→ ПРИВЕДЁННЫЙ ТЕКСТ
От проницательного чтенья
Вся обнажается до дна
Литература самомненья,
Где копошится злоба дня,
Где топчут бисер свиньи быта,
На ум дерзает интеллект,
И у разбитого корыта,
Как вещь в себе, сидит субъект…
Но попадаются глубины,
В которых сразу тонет взгляд,
Не достигая половины
Той бездны, где слова молчат.
Это стихотворение я впервые прочитал в статье критикессы, которая, говоря о Кузнецове, писала «Он», «Его», «Ему» с большой буквы. Но Пушкин, словно предвидя такого рода споры о поэзии в грядущих временах, старался снизить пафос подобных «воззрений» и оправдать поэтическое простодушие жизни, сделав поэзию продолжением личной судьбы творца:
Иные мне нужны картины:
Люблю песчаный косогор,
Перед избушкой две рябины,
Калитку, сломанный забор,
На небе серенькие тучи,
Перед гумном соломы кучи
Да пруд под сенью ив густых,
Раздолье уток молодых;
Теперь мила мне балалайка
Да пьяный топот трепака
Перед порогом кабака.
Мой идеал теперь — хозяйка.
Мои желания — покой,
Да щей горшок, да сам большой.
В те годы я нащупывал свою стилистику и эстетику соотношения поэзии и жизни, судьбы и слова.
Я на днях случайно прочитал
книжку невеликого поэта.
Где-то под Ростовом он упал,
захлебнулся кровью и не встал,
и не видел, как пришла Победа.
Но отвага гению сродни,
но подобно смерти откровенье,
и стоит, как церковь на крови,
каждое его стихотворенье.
Вот и мне когда-нибудь упасть,
подтвердить своей судьбою строчку,
захлебнуться и поставить точку —
значит, жизнь и, вправду, удалась.
В том, что я был хоть в чём-то прав, что и Юрий Поликарпович мечтал о подтверждении своего слова судьбою, меня впоследствии убедили его стихи о связисте Путилове из «Сталинградской хроники», сомкнувшем за мгновение до смерти зубами перебитый осколком телефонный провод:
Был бы я благодарен судьбе,
Если б вольною волей поэта
Я сумел два разорванных света —
Тот и этот — замкнуть на себе…
Умный и проницательный критик Кирилл Анкудинов пишет об этой особенности кузнецовского миропонимания так: «Сам Кузнецов, как и его герои, большей частью своего бытия пребывал в мире Мифа он знал, что все его привязки к реальности настолько слабы и незначимы, что реальность не простит ему этого».
Я был поэтом реальности. Однако его железная последовательность — «идти мне железным путём», одновременно и восхищавшая, и отталкивавшая своими несколько «общими местами» и блистательными (как в прозе Проханова) штампами, отмеченными личным клеймом, в конце концов, перемолола мой скепсис. Ну, что делать, коли Бог дал ему именно такой талант (дар), и он по-своему платит за бремя этого таланта, терпит непонимание, платит сверхнапряжением своих, увы, человеческих сил, платит верой и сомнением, платит погружением в «адские бездны» и возвращением из них… Помню, как он терпеливо, словно подростку, объяснял мне, что значит слово «тло».
— Ну, что-то вроде дна? — пытаясь догадаться, спрашивал я его.

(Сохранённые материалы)

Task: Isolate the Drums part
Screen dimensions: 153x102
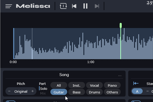Action: click(94, 92)
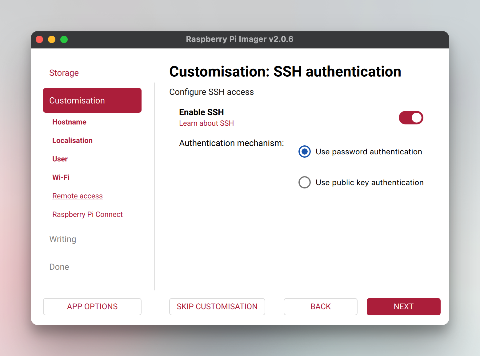Open the Raspberry Pi Connect page
480x356 pixels.
tap(87, 214)

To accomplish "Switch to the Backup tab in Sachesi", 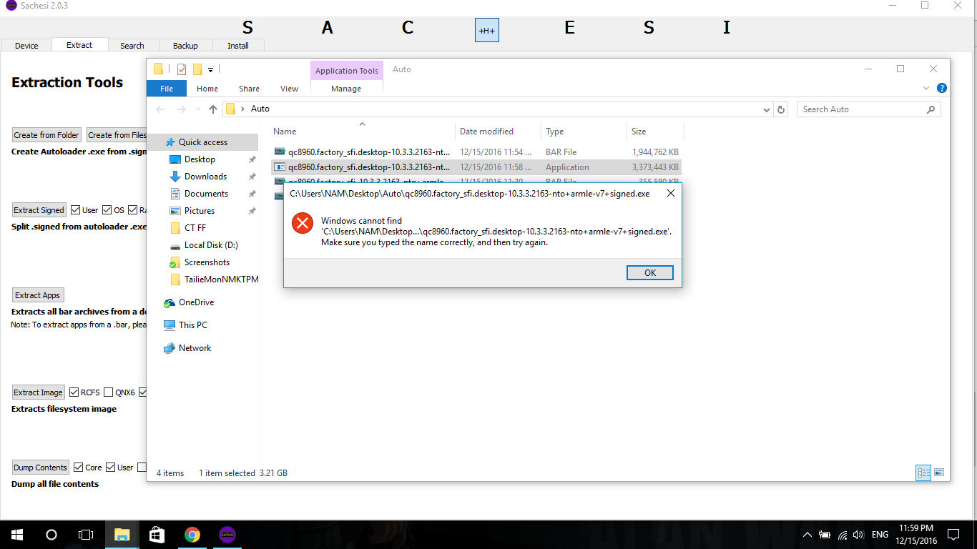I will (185, 46).
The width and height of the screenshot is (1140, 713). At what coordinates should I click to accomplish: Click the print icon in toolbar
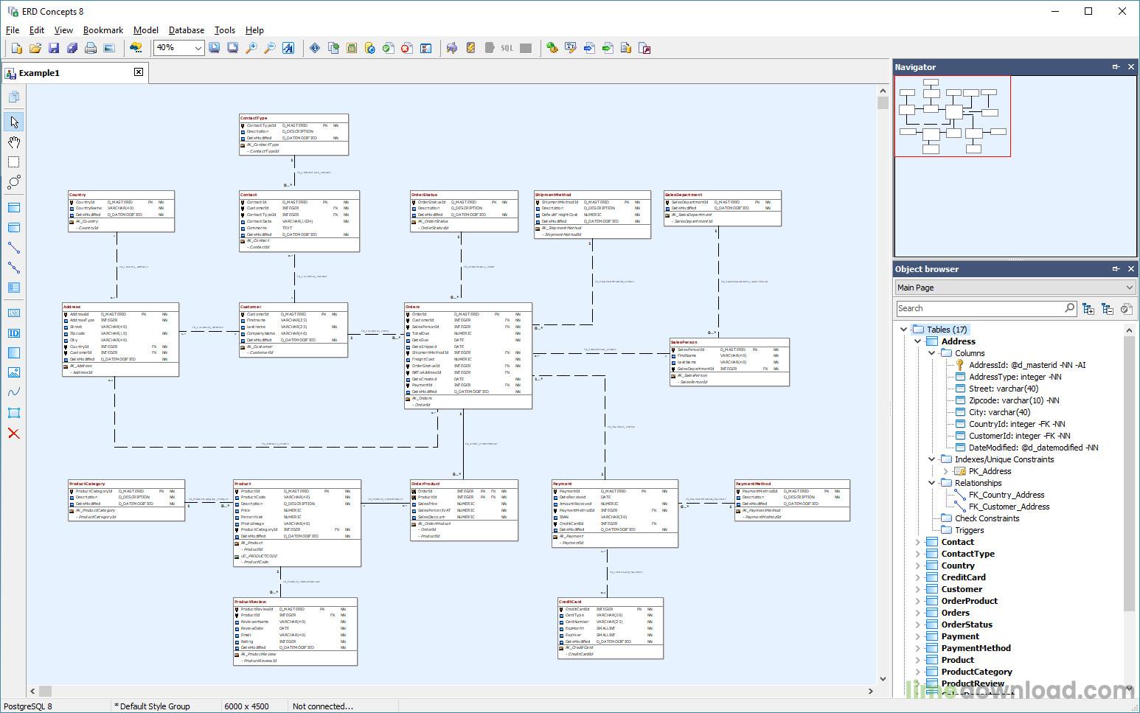(x=91, y=48)
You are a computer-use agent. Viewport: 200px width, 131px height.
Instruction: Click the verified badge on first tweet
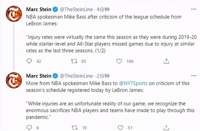[x=55, y=9]
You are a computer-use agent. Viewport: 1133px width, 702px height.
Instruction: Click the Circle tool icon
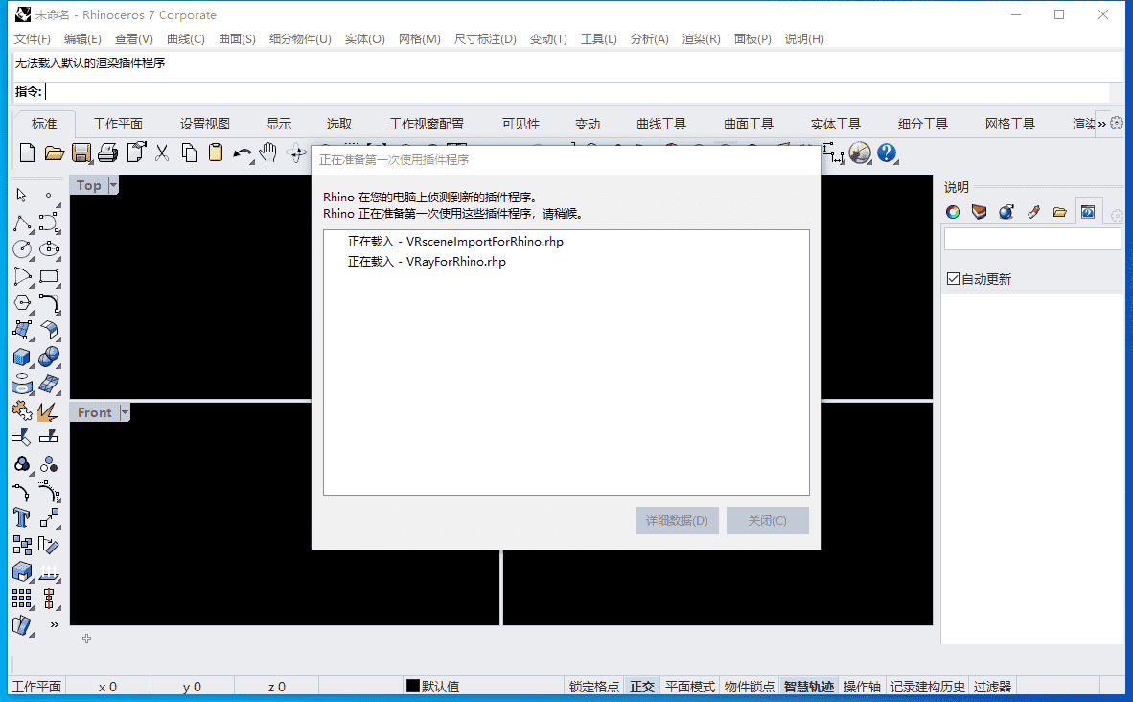coord(21,249)
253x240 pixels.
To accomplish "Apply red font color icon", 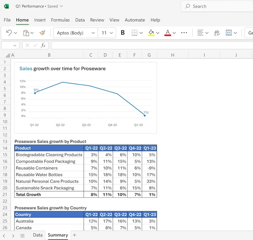I will click(168, 33).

→ ЗАДАНИЕ
Перепишите из текста о Кузнецове всё, начиная с «Мой идеал теперь» и вплоть до «книжку невеликого поэта.», заменив «хозяйка» на «подруга». Материал никак не связан с текстом.

→ ПИСЬМЕННЫЙ ОТВЕТ
Мой идеал теперь — подруга.
Мои желания — покой,
Да щей горшок, да сам большой.
В те годы я нащупывал свою стилистику и эстетику соотношения поэзии и жизни, судьбы и слова.
Я на днях случайно прочитал
книжку невеликого поэта.